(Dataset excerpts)
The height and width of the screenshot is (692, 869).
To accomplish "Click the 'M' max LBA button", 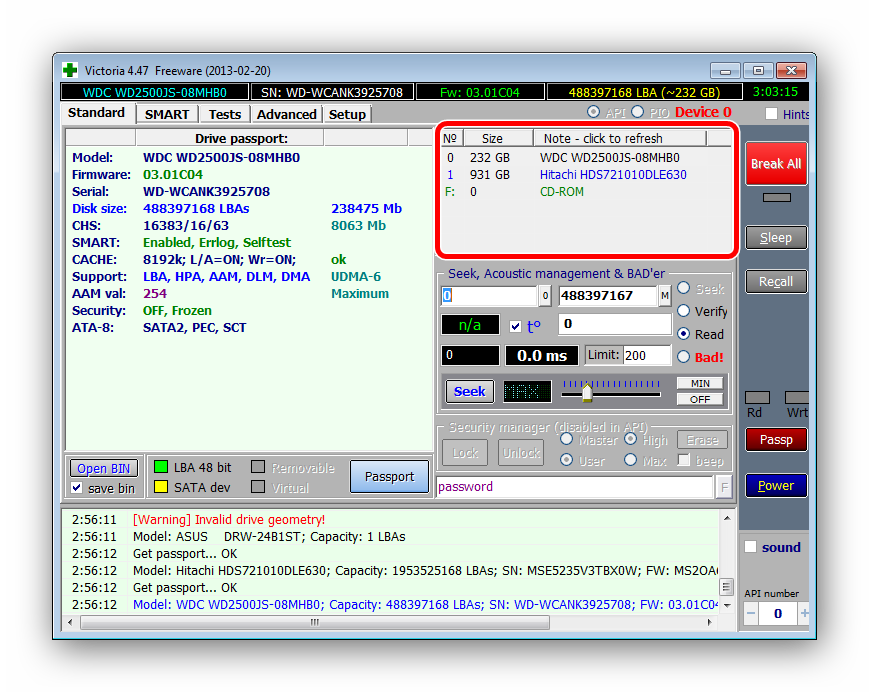I will (664, 296).
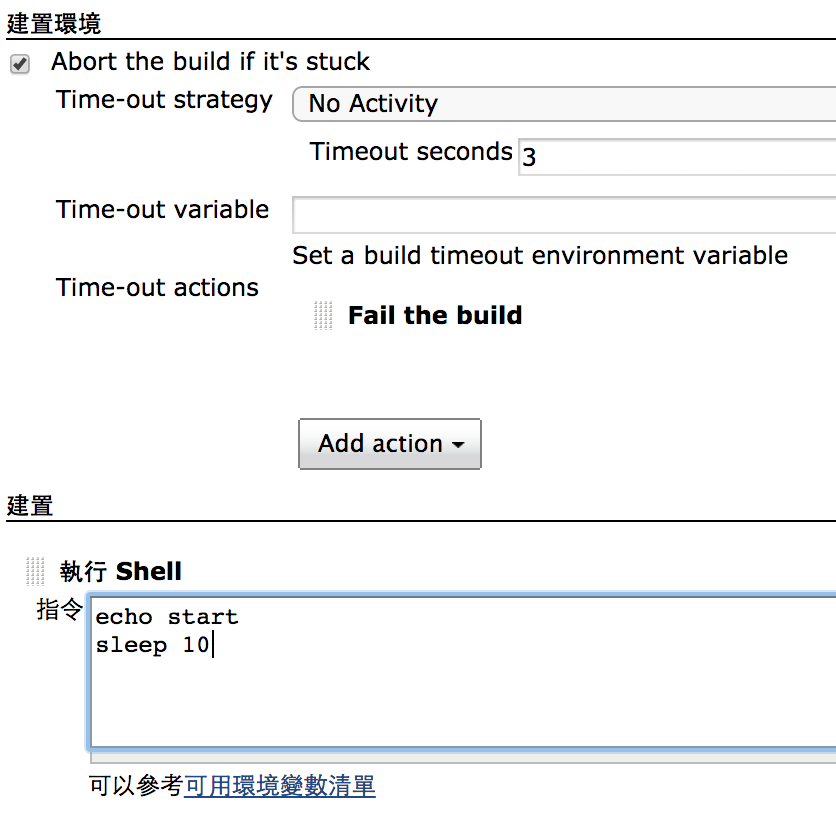Click the 建置 section heading
Image resolution: width=836 pixels, height=814 pixels.
pos(30,505)
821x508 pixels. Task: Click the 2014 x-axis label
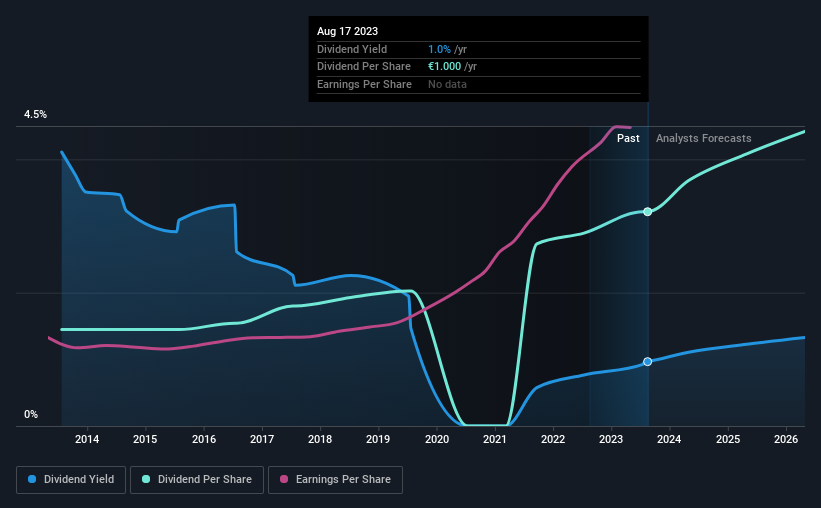pos(87,439)
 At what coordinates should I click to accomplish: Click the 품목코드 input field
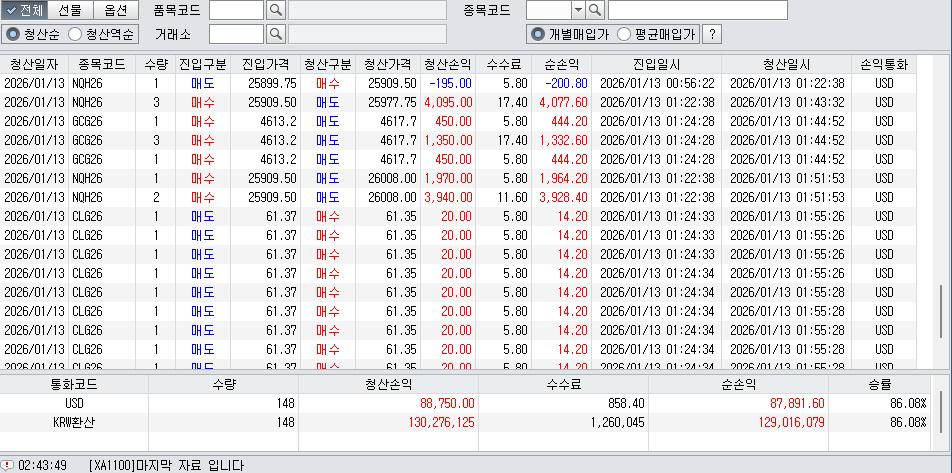(236, 10)
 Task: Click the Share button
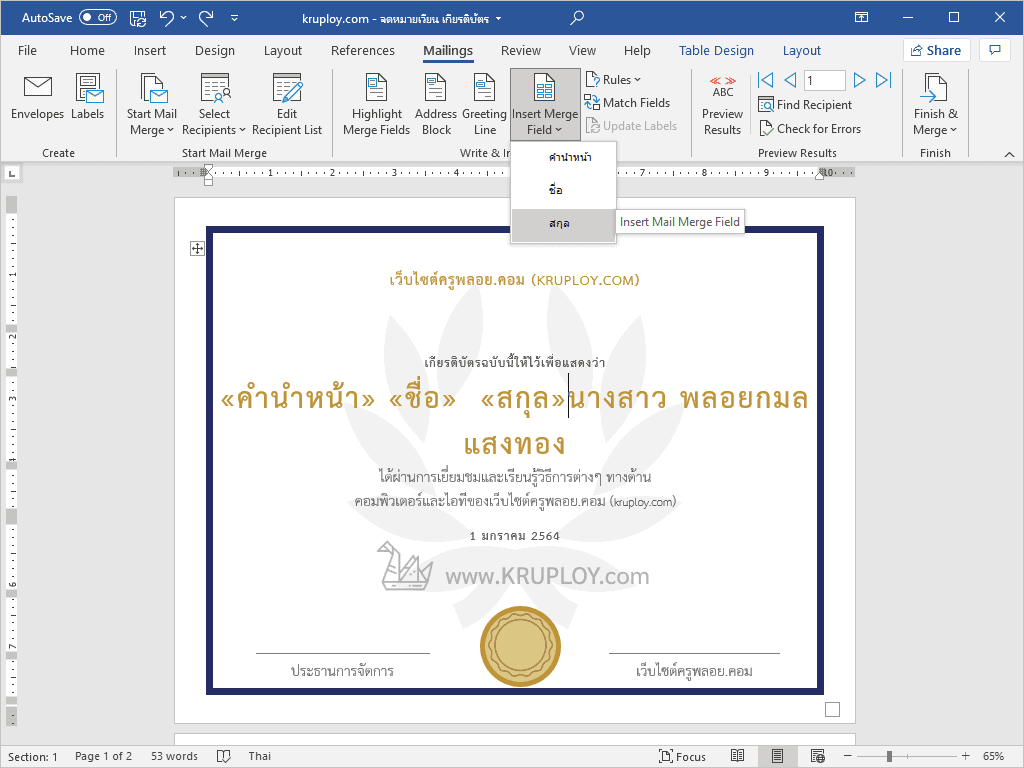pos(935,51)
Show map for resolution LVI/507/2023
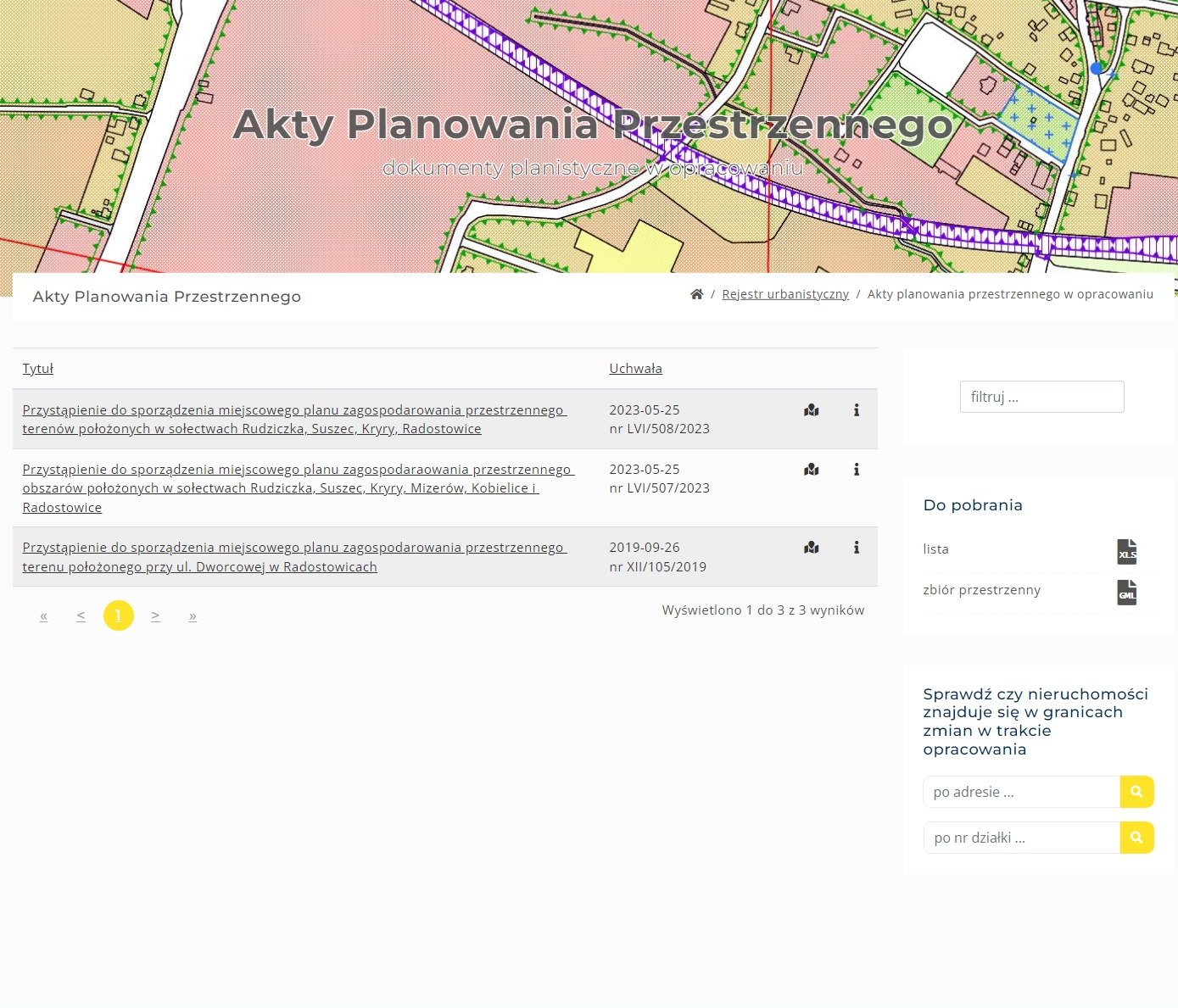 [x=812, y=470]
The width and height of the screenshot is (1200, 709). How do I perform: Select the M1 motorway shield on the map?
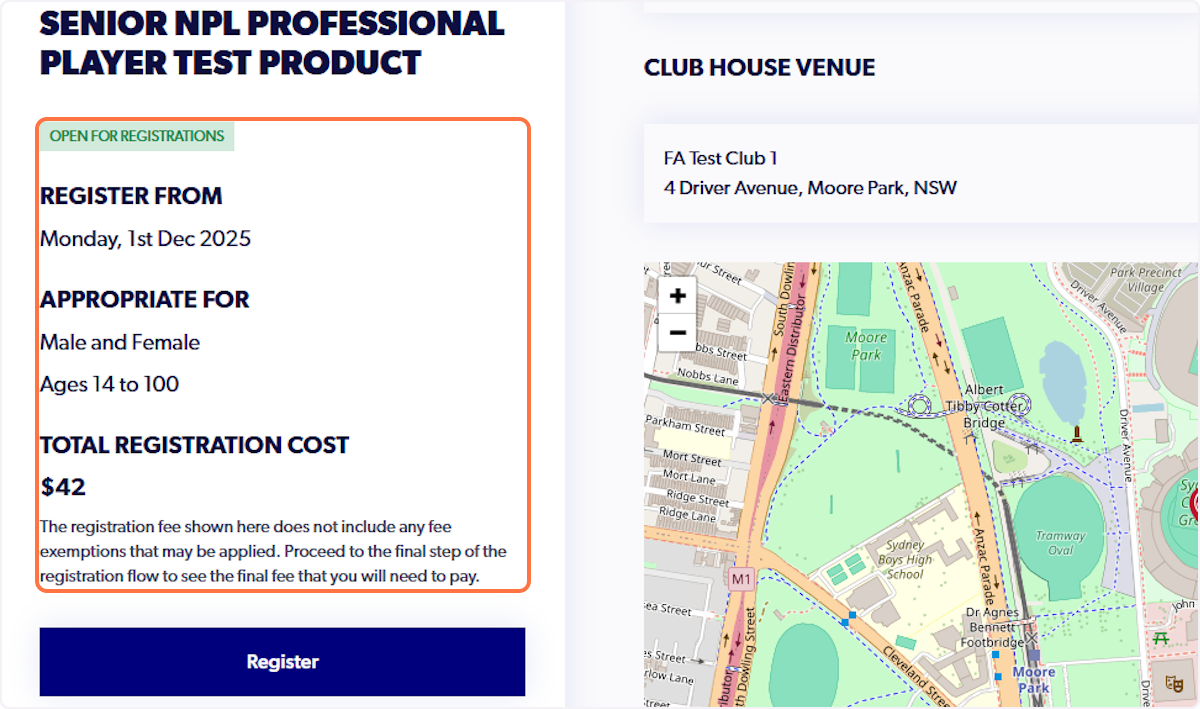pos(740,577)
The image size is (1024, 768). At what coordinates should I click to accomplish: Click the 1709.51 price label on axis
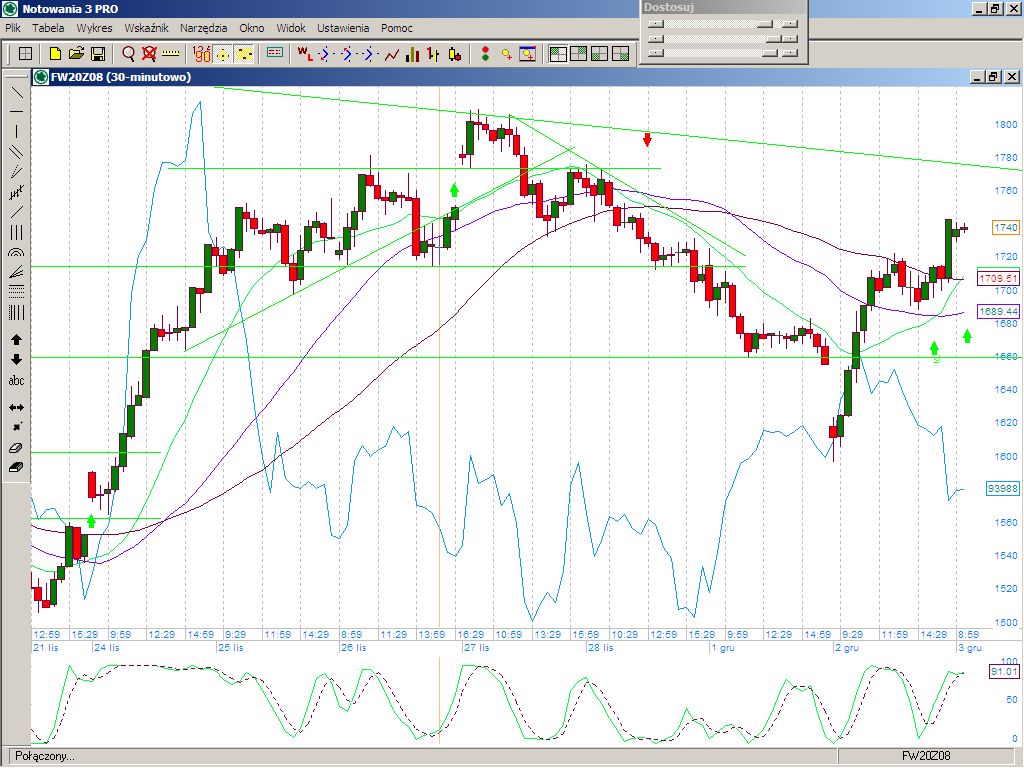[x=998, y=279]
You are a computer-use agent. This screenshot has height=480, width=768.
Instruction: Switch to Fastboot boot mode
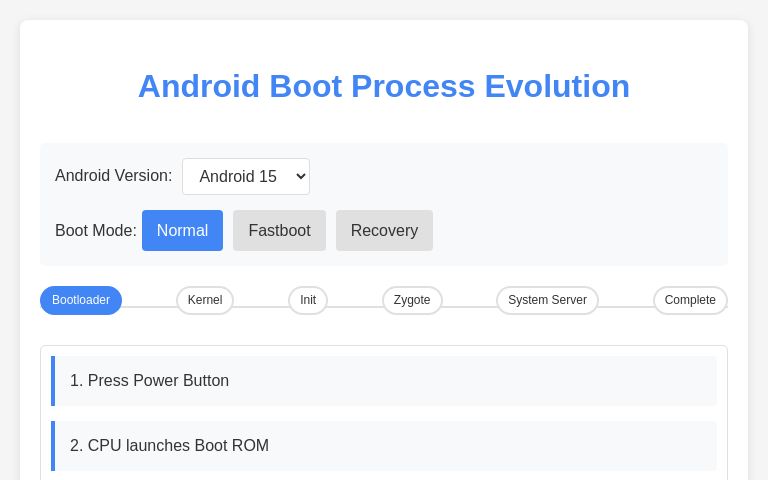[279, 230]
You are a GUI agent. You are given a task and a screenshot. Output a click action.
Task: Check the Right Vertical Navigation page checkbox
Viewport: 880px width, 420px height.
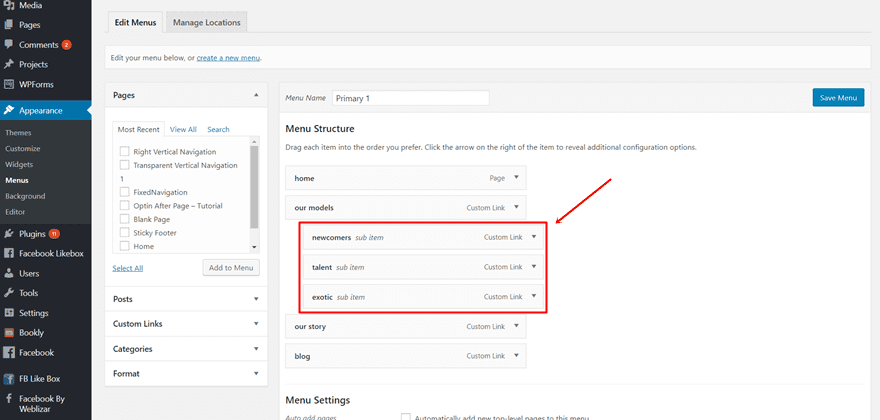(125, 151)
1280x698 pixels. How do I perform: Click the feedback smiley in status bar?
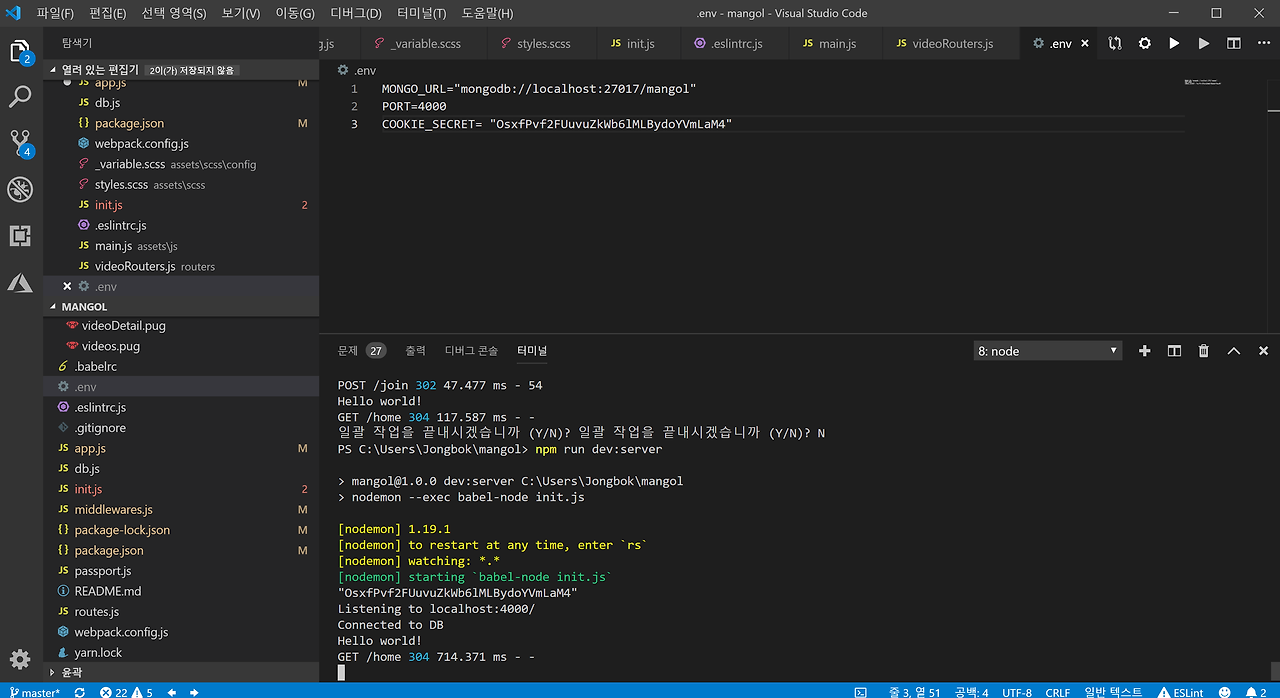click(x=1225, y=691)
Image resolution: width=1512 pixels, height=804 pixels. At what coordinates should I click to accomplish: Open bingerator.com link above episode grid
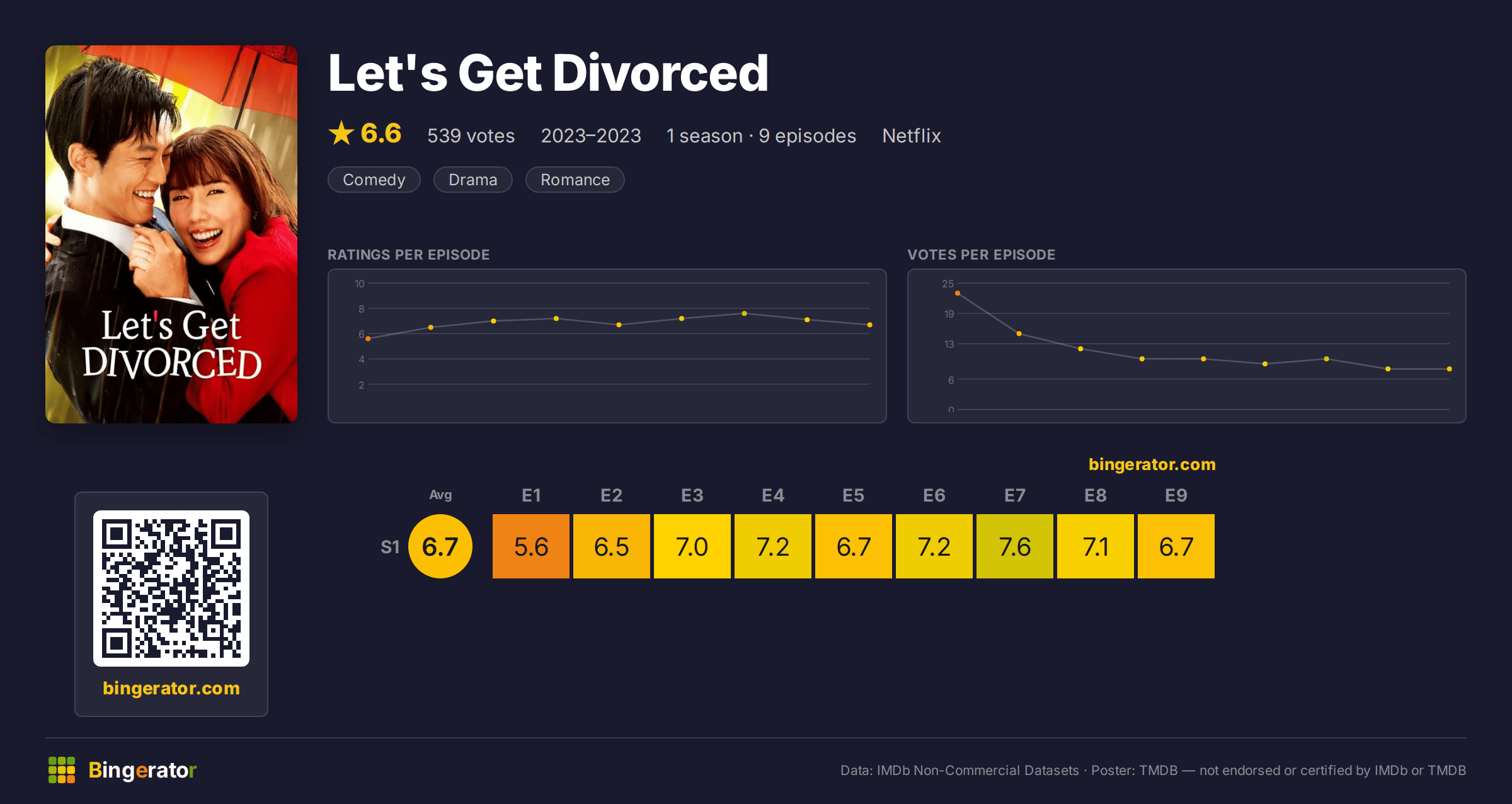[1152, 464]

_WORK ITEM:_ Leave the pictures aside and transcribe only the lines from the one holding "821x508 pixels. Task: Click" through the final line of the records above.

_ANSWER BOX:_
821x508 pixels. Task: Click the 2014 x-axis label
pos(87,439)
 At what coordinates should I click to accomplish: Click the 품목코드 input field
(236, 10)
 Task: Click the Share button
pos(935,51)
Show map for resolution LVI/507/2023
 [x=812, y=470]
The width and height of the screenshot is (1200, 709). How do I perform: Select the M1 motorway shield on the map?
pos(740,577)
The image size is (1024, 768). At what coordinates should I click to accomplish: Click the 1709.51 price label on axis
[x=998, y=279]
You are a computer-use agent. This screenshot has height=480, width=768.
Instruction: Switch to Fastboot boot mode
[279, 230]
You are a GUI agent. You are given a task and a screenshot. Output a click action.
Task: Check the Right Vertical Navigation page checkbox
Viewport: 880px width, 420px height.
(125, 151)
1280x698 pixels. How do I perform: Click the feedback smiley in status bar?
click(x=1225, y=691)
Image resolution: width=1512 pixels, height=804 pixels. At what coordinates should I click to accomplish: Open bingerator.com link above episode grid
[1152, 464]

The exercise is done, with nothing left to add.